Los conflictos militares en Oriente Medio han obligado a cientos de miles de personas a emigrar rumbo a Europa. La desesperación es tal que no importa arriesgarse a perder la vida cruzando el mar Mediterráneo en botes saturados de personas, al grado de no caber dentro un alfiler más. Así como son cientos de miles los inmigrantes que buscan refugio son miles los seres humanos que han muerto ahogados en este nuevo éxodo de la historia humana.

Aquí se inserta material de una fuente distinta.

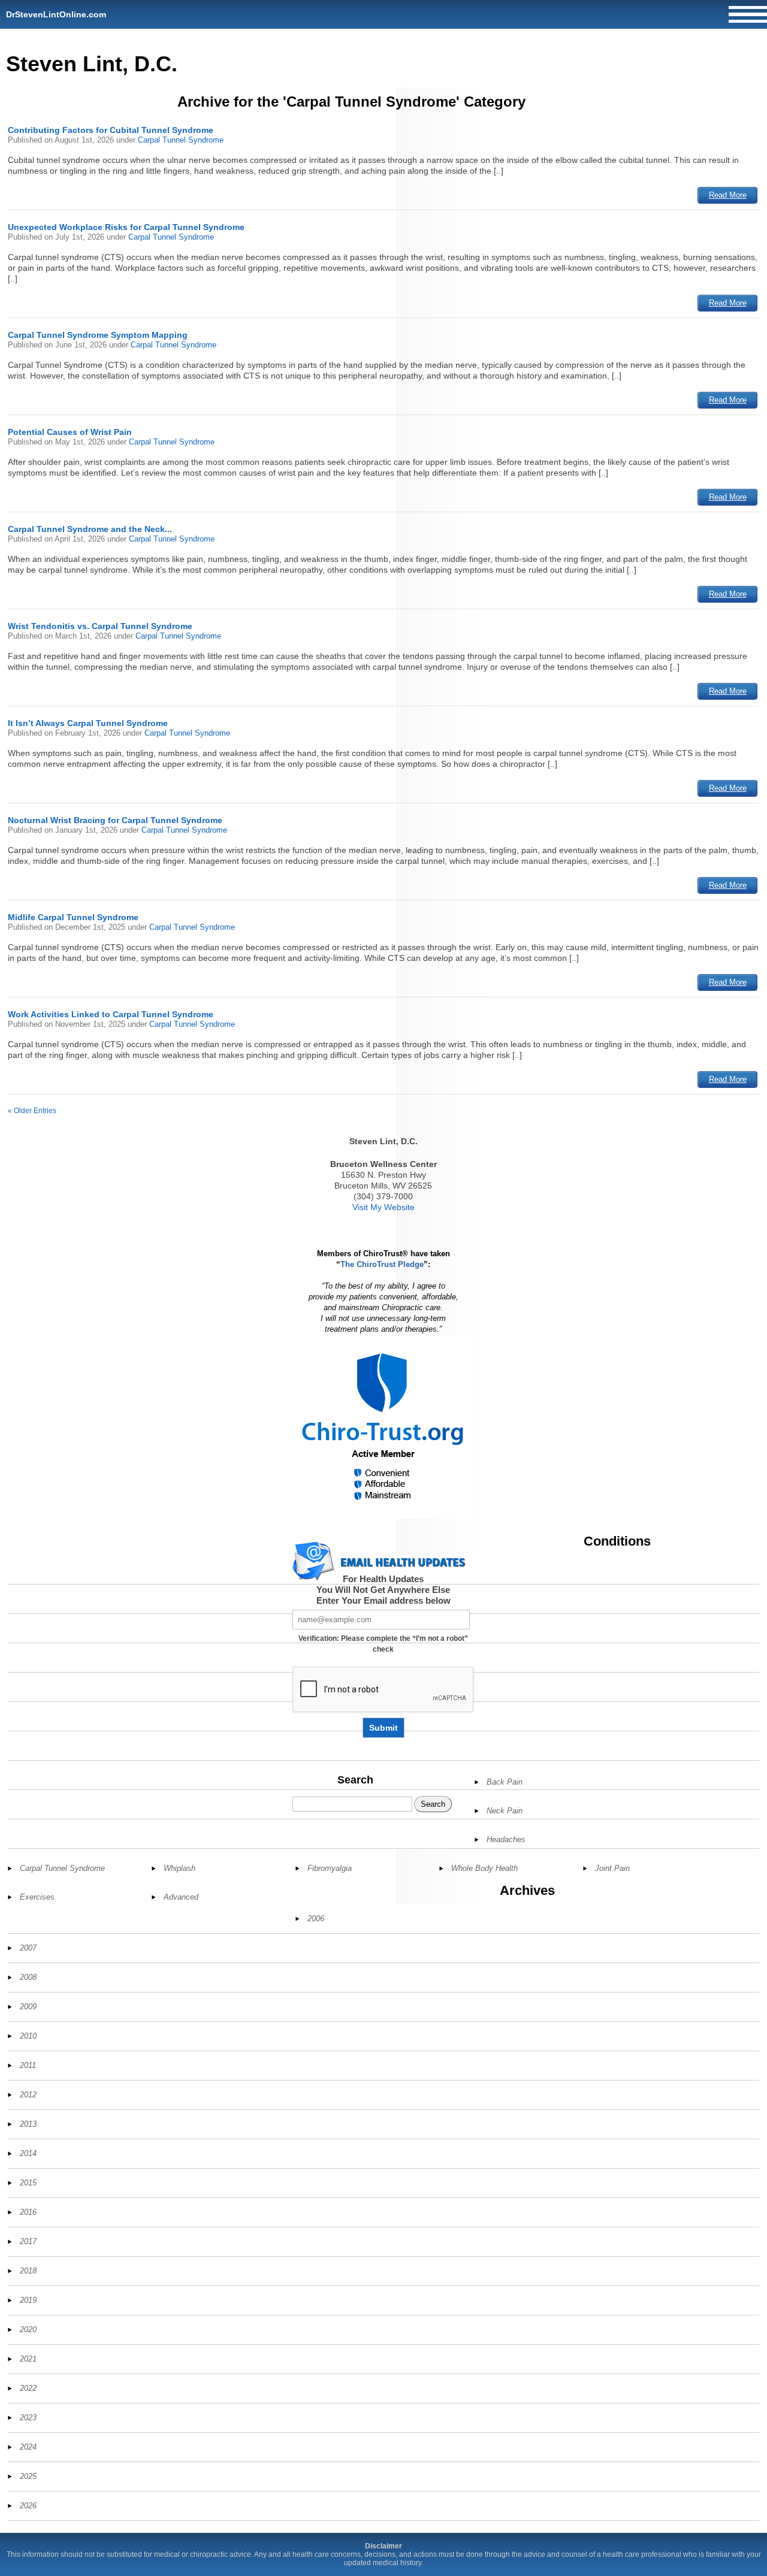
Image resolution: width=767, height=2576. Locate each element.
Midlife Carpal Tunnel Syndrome (73, 917)
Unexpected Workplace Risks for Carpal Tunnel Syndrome (126, 227)
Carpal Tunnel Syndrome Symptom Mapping (98, 335)
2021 (28, 2358)
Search (355, 1780)
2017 (28, 2241)
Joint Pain (612, 1868)
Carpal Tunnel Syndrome (181, 139)
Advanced (181, 1896)
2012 (28, 2094)
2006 (315, 1918)
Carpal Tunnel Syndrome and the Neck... (90, 529)
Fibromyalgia (329, 1868)
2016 (28, 2212)
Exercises (37, 1896)
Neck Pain (505, 1810)
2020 (28, 2329)
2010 (28, 2035)
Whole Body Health (484, 1868)
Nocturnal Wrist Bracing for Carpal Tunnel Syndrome (115, 820)
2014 (28, 2153)
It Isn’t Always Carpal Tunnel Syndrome (88, 723)
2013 (28, 2124)
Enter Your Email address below (383, 1600)
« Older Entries (32, 1110)
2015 (28, 2182)
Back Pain (505, 1781)
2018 (28, 2270)
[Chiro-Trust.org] (383, 1427)
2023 (28, 2417)
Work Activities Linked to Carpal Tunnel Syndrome (110, 1014)
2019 (28, 2300)
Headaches (506, 1839)
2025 (28, 2476)
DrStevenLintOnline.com (56, 14)
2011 (28, 2065)
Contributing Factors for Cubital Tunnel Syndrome (110, 130)
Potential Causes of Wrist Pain (70, 432)
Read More (728, 195)
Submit (383, 1728)
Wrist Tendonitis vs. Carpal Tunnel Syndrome (100, 626)
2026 (28, 2505)
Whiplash (179, 1868)
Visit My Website (383, 1207)
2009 (28, 2006)
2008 (28, 1977)
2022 (28, 2388)
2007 (28, 1947)
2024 (28, 2446)
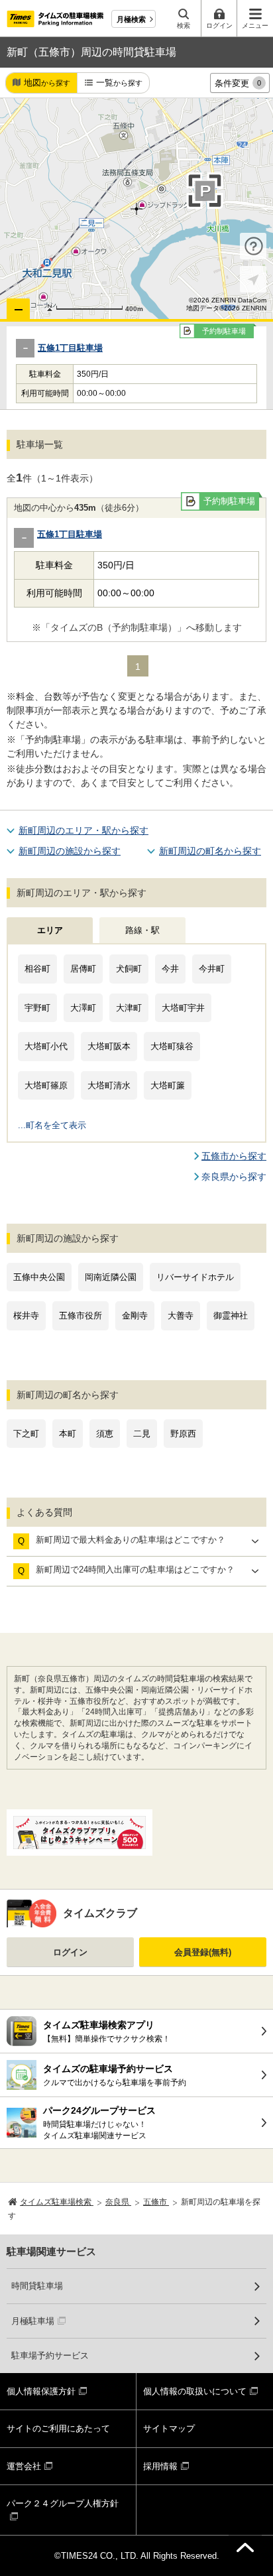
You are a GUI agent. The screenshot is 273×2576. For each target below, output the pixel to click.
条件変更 (238, 83)
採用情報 (160, 2466)
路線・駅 (142, 930)
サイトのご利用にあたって (58, 2428)
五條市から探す (233, 1156)
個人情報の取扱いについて (194, 2391)
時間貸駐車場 (37, 2286)
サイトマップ (169, 2428)
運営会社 (24, 2466)
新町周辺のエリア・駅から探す (83, 830)
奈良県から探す (233, 1176)
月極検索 (131, 19)
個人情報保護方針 (41, 2391)
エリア (50, 930)
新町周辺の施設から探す (70, 851)
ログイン (70, 1952)
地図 (47, 83)
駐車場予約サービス (50, 2355)
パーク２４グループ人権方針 (63, 2503)
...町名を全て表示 (52, 1125)
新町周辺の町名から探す (210, 851)
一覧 (119, 83)
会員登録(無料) (202, 1952)
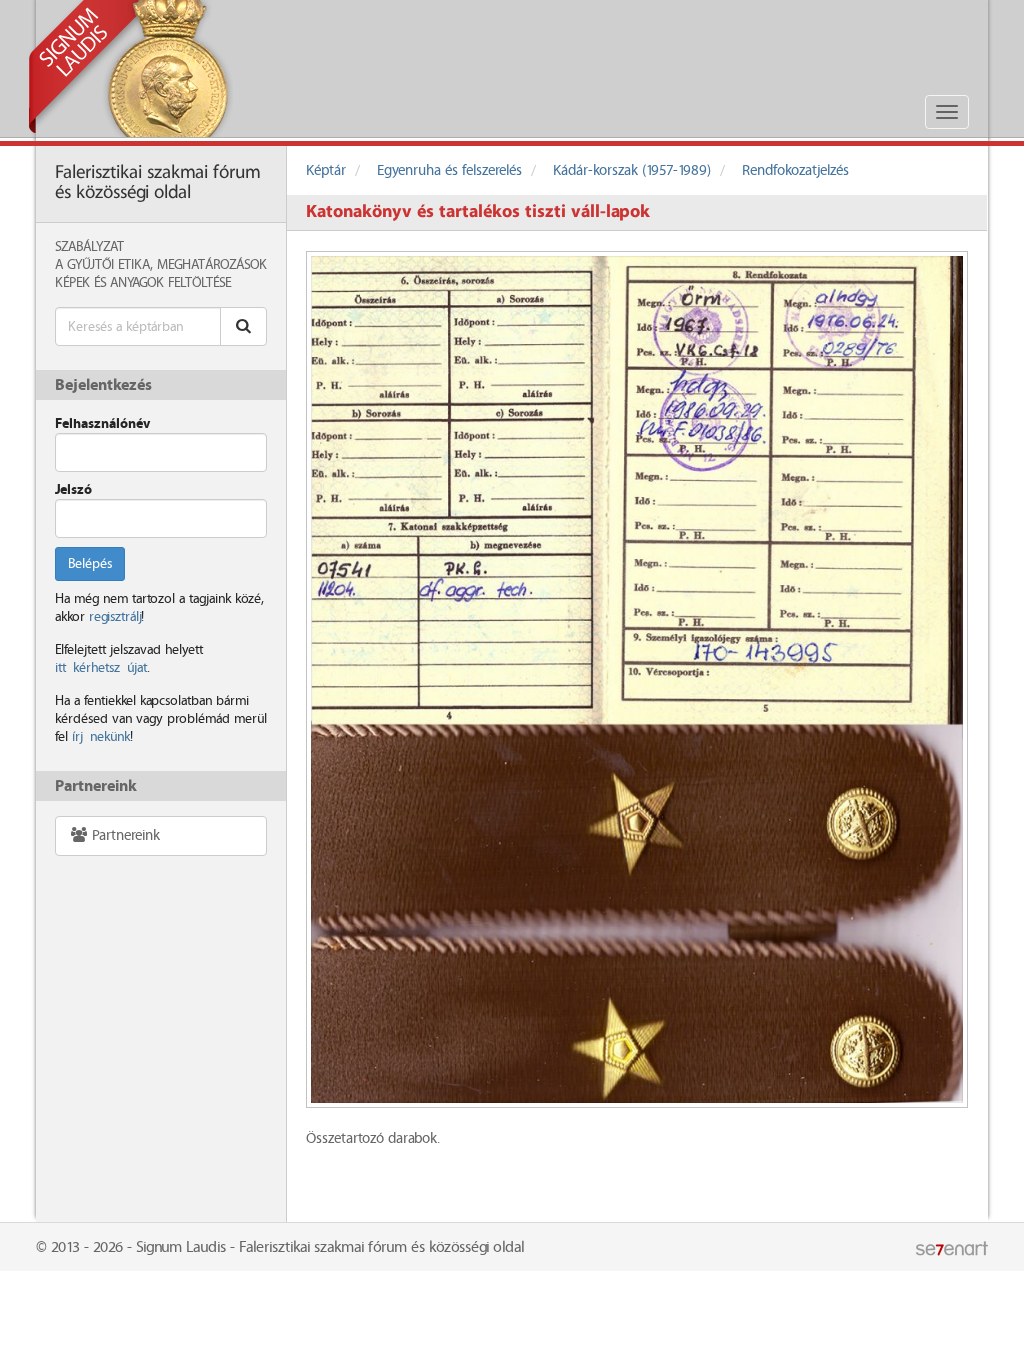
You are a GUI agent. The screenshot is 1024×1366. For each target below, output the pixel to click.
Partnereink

La foto es contundente justamente por eso. Un niño de tres años, su nombre es Aylan Kurdi, yace tendido boca abajo sobre una playa de Turquía mientras las olas bañan su cuerpo. En otra foto, un oficial se dispone a levantarlo de la arena. Aylan, desde luego, está muerto, como su madre y su hermano de cinco años, como los otros nueve (de treinta) que viajaban en el mismo bote y como los más de 2,500 inmigrantes que han perecido en el transcurso de este año, y ¿qué ocurre? Esa es una respuesta que hay que reflexionar mirando el panorama completo de la actualidad.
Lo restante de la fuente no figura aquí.